## YOUR ASSIGNMENT
Look below for the line holding "Update the file created 2018-11-20 16:08:14" and the line holding "Task: Click into the From input field". Transcribe exactly those lines and all lines between them, nothing more.

## MATERIAL FOR THIS EXERCISE
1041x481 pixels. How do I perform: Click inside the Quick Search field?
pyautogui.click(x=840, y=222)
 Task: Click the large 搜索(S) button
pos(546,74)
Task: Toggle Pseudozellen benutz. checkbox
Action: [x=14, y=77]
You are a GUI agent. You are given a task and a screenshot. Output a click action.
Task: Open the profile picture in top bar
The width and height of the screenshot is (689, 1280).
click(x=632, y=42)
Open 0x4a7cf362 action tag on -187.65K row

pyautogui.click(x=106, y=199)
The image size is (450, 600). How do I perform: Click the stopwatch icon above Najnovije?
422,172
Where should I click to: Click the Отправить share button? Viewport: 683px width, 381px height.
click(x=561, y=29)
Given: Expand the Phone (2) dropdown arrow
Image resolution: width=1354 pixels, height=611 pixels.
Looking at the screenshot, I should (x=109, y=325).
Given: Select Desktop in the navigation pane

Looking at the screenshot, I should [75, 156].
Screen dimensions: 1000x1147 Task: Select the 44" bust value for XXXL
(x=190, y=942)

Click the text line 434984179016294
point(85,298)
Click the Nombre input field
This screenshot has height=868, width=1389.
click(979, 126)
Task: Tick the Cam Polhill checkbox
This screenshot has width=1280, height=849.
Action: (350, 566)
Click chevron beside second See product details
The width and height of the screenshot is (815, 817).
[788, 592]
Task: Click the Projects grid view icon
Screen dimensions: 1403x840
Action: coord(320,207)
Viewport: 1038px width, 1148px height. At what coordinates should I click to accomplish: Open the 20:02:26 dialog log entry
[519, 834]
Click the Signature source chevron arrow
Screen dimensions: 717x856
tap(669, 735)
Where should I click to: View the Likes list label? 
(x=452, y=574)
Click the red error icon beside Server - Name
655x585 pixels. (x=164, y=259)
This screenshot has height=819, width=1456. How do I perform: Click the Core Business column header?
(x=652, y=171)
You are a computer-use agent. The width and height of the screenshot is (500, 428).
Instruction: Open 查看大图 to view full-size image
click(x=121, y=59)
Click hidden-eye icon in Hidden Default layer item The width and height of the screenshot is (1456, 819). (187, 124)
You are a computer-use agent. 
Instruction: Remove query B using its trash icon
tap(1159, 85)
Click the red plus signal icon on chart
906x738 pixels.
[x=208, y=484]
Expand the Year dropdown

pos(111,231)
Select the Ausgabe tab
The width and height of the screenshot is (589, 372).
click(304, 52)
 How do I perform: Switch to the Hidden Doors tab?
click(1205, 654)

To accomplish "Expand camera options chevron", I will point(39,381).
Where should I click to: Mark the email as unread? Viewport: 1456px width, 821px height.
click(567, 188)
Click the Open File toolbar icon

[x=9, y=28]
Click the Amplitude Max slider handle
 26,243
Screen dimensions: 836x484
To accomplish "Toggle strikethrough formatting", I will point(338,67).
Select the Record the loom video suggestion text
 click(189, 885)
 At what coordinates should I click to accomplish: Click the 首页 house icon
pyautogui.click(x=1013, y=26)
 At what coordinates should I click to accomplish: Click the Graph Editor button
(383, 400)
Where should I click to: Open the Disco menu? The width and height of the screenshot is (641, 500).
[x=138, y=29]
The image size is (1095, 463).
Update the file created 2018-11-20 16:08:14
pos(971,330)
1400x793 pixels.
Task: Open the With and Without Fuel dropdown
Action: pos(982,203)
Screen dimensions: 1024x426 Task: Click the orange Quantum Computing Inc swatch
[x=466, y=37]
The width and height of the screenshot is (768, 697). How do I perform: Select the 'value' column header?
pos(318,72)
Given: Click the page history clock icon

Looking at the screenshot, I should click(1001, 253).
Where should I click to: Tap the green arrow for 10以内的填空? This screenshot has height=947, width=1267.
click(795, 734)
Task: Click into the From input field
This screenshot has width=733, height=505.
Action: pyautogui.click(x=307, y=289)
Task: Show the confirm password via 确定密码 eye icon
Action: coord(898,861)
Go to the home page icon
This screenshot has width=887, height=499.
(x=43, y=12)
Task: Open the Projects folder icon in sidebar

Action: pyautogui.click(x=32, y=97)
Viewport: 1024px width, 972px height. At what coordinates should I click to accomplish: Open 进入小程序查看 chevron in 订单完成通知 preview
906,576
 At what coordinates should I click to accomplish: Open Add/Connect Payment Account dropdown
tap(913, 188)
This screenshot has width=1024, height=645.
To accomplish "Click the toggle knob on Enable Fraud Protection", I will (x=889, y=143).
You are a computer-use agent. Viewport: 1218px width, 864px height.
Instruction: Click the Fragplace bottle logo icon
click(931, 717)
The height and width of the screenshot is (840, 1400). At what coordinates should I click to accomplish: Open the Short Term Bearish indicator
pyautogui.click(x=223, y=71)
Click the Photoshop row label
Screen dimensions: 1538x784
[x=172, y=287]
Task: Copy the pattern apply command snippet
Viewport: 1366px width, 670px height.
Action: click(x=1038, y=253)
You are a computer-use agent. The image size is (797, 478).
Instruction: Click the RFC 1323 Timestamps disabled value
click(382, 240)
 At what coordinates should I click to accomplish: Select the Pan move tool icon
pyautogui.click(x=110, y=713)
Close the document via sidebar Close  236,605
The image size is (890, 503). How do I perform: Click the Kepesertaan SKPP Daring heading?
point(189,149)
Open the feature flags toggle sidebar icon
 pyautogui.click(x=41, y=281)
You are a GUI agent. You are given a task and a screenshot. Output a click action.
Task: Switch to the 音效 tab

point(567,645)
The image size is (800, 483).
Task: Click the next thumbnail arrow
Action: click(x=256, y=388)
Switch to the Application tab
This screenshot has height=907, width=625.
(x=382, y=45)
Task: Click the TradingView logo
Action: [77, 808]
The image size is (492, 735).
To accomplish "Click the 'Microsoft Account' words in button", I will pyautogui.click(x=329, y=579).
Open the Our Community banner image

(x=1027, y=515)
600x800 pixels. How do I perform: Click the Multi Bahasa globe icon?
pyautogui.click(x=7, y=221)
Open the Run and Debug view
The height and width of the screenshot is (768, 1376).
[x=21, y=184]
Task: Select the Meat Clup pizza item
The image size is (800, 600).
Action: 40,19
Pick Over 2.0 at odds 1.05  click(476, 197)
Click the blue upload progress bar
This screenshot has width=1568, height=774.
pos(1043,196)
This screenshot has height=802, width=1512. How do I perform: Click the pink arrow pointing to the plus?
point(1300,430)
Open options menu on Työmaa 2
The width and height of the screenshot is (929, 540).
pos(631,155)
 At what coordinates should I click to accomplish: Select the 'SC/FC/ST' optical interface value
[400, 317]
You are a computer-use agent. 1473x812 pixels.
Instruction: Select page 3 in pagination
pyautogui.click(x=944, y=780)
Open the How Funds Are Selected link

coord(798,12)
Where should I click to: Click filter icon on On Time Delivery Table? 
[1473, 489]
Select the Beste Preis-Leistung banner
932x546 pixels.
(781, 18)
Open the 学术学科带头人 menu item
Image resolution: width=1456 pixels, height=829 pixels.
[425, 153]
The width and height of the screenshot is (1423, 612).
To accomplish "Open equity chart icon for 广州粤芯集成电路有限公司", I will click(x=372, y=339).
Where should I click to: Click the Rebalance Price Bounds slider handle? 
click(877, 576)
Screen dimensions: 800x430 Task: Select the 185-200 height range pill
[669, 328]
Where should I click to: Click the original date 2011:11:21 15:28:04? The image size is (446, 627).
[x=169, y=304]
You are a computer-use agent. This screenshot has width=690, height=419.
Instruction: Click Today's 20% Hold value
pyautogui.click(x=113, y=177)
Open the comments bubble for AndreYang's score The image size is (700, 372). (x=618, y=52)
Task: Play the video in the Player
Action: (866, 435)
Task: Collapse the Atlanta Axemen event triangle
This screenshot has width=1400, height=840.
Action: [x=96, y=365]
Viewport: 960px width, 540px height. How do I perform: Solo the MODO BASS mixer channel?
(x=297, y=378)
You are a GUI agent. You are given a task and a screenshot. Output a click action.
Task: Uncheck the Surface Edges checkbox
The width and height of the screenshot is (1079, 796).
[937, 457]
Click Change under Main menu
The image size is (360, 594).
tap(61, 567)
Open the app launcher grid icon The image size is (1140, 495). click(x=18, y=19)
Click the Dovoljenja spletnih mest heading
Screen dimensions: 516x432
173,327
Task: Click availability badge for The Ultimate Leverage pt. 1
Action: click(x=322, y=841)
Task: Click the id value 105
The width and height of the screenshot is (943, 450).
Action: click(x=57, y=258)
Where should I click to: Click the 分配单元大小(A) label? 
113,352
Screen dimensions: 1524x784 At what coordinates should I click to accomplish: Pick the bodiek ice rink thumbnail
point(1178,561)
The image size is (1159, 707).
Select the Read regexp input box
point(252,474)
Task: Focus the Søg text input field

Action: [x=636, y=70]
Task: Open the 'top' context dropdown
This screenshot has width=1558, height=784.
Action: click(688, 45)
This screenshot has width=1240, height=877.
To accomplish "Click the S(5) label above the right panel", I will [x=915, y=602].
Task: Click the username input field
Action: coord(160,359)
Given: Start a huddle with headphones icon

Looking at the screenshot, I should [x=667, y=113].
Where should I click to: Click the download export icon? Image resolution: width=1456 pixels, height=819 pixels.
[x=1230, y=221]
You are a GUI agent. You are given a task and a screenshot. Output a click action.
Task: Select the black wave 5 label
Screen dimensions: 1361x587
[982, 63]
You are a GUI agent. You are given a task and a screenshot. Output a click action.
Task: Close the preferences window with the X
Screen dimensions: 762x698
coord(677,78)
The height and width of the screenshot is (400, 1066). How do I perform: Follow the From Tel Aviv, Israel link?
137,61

## ANSWER TO THIS TASK
Update the file created 2018-11-20 16:08:14
pos(971,330)
1400x793 pixels.
Task: Open the With and Without Fuel dropdown
Action: pos(982,203)
Screen dimensions: 1024x426 Task: Click the orange Quantum Computing Inc swatch
[x=466, y=37]
The width and height of the screenshot is (768, 697). How do I perform: Select the 'value' column header?
pos(318,72)
Given: Click the page history clock icon

Looking at the screenshot, I should click(1001, 253).
Where should I click to: Tap the green arrow for 10以内的填空? This screenshot has height=947, width=1267.
click(795, 734)
Task: Click into the From input field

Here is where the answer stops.